A declaração de imposto de renda de um veículo financiado gera dúvidas frequentes entre credores e devedores. A questão central é simples: deve-se informar o valor total do bem ou apenas as parcelas pagas no ano? A resposta afeta a exposição fiscal de ambas as partes e pode resultar em autuação pela Receita Federal.

Quando um veículo está sujeito a contrato de financiamento, a propriedade do bem e o direito de gravame dividem-se entre credor e devedor. Essa partilha de direitos cria uma obrigação declaratória que muitos proprietários desconhecem ou tratam de forma imprecisa.

O que a Receita Federal espera na declaração

A Receita Federal exige que o proprietário — aquele cujo nome consta no CRLV (Certificado de Registro e Licenciamento do Veículo) — declare o valor total do bem no campo de bens e direitos, independentemente de estar financiado ou quitado. Não é correto declarar apenas as parcelas pagas no ano ou o saldo devedor. O valor a informar é o valor de mercado do veículo, utilizado como base para tributação sobre patrimônio.

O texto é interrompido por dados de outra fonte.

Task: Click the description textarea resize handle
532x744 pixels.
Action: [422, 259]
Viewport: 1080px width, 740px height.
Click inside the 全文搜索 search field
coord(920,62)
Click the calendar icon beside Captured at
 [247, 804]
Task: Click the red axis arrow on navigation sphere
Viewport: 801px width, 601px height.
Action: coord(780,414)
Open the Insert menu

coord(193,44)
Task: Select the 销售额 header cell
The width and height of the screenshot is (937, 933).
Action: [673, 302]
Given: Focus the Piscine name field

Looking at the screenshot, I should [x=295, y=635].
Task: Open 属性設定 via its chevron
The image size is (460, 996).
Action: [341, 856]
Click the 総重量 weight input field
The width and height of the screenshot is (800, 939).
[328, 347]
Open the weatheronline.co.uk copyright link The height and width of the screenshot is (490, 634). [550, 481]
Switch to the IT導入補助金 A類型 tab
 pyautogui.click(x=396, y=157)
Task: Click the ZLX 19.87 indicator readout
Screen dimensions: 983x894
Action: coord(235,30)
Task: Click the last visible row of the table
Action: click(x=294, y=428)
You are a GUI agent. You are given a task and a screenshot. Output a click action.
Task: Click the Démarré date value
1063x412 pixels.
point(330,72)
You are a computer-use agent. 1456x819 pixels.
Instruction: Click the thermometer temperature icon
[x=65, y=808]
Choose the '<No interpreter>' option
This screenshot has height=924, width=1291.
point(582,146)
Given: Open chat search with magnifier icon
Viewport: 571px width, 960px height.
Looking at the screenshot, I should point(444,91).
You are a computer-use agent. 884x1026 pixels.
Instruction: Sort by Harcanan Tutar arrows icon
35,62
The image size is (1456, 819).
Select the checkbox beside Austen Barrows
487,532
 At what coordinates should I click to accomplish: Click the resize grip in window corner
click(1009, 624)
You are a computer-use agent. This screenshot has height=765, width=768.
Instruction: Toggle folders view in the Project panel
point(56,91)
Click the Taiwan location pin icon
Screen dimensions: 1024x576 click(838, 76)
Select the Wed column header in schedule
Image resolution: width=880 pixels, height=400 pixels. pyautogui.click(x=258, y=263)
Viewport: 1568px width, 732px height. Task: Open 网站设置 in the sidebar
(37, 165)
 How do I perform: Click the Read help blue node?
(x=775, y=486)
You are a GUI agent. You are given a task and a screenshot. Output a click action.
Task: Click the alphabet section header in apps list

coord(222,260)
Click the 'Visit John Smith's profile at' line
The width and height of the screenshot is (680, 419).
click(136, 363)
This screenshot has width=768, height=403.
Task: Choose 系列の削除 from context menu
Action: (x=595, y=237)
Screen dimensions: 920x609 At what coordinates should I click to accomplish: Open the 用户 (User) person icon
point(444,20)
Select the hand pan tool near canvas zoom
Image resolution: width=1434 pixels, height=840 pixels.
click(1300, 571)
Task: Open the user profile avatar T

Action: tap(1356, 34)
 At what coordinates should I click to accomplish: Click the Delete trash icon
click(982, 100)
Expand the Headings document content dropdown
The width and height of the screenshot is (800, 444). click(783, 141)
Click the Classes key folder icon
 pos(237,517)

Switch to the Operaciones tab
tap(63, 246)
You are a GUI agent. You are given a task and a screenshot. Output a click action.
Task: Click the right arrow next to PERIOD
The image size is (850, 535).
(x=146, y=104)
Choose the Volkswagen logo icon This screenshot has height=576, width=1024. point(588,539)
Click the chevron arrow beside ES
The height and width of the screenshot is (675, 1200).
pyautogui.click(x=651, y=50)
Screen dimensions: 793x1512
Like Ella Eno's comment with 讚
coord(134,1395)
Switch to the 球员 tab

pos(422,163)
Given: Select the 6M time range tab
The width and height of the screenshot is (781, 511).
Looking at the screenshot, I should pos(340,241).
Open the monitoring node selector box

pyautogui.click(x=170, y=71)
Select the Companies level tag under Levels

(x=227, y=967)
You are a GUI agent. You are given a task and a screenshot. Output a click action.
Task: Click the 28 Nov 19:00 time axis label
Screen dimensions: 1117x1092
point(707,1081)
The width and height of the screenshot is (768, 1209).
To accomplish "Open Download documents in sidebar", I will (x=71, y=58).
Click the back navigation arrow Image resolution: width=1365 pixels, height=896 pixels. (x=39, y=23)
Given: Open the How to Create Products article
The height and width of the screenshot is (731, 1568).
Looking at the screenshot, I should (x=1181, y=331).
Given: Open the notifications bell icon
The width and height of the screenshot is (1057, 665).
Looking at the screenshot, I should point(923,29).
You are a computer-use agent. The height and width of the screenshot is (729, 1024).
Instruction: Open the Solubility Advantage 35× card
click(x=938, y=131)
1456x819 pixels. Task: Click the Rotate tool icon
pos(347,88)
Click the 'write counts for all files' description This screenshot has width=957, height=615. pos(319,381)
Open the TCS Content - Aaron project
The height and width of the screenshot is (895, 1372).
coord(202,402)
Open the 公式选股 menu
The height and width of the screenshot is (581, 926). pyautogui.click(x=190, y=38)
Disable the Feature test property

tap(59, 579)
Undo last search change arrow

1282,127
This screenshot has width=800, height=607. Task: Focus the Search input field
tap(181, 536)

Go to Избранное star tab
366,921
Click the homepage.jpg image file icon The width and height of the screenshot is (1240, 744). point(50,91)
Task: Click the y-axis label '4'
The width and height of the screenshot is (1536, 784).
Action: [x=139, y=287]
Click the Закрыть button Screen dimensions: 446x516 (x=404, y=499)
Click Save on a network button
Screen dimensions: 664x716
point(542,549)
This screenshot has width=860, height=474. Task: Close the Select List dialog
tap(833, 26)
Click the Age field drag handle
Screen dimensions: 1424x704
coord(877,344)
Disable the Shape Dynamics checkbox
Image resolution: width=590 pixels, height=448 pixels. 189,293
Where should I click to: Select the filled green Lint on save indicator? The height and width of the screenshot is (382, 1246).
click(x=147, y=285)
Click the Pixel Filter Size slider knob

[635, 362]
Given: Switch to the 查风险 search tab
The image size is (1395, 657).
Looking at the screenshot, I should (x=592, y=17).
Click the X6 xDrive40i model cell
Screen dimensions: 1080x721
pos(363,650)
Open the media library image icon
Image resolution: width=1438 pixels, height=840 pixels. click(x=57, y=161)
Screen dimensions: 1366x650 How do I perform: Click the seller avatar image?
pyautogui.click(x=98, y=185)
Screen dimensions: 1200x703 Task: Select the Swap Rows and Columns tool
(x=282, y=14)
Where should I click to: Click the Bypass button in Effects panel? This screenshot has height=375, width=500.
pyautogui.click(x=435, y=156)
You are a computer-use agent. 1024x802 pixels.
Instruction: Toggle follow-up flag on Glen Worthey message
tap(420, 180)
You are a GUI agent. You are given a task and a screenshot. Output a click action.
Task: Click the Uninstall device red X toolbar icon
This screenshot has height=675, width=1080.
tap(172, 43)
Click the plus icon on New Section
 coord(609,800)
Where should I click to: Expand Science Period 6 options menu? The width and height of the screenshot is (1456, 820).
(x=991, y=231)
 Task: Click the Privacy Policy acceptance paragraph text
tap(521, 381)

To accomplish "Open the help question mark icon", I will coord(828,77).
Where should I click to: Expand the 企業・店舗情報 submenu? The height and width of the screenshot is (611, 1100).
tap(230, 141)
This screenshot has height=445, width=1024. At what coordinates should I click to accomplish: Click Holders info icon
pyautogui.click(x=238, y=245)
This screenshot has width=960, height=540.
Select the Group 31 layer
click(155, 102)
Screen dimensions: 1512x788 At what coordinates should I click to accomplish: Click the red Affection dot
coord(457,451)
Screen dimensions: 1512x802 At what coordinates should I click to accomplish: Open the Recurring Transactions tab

Por que isso importa para o credor

Credores que atuam em recuperação de ativos devem estar atentos a essa obrigação declaratória de seus devedores. Quando o devedor omite ou subdeclara o bem em garantia, cria-se um risco de autuação que, ao recair sobre o devedor, pode prejudicar sua solvência e comprometer o pagamento das parcelas. Além disso, inconsistências declaratórias podem ser sinalizadas por sistemas de compliance automatizados, alertando instituições financeiras sobre clientes de risco elevado.

A regra prática para 2026

Na declaração do Imposto de Renda 2026 (referente a 2025), o proprietário deve informar:

• Valor total do veículo (valor de mercado, não valor residual ou de compra original)

• Identificação completa: placa, RENAVAM, ano e modelo

• Observação importante: a existência de financiamento é informada, mas não altera o valor declarado do bem. O devedor não subtrai o saldo da dívida do valor do veículo.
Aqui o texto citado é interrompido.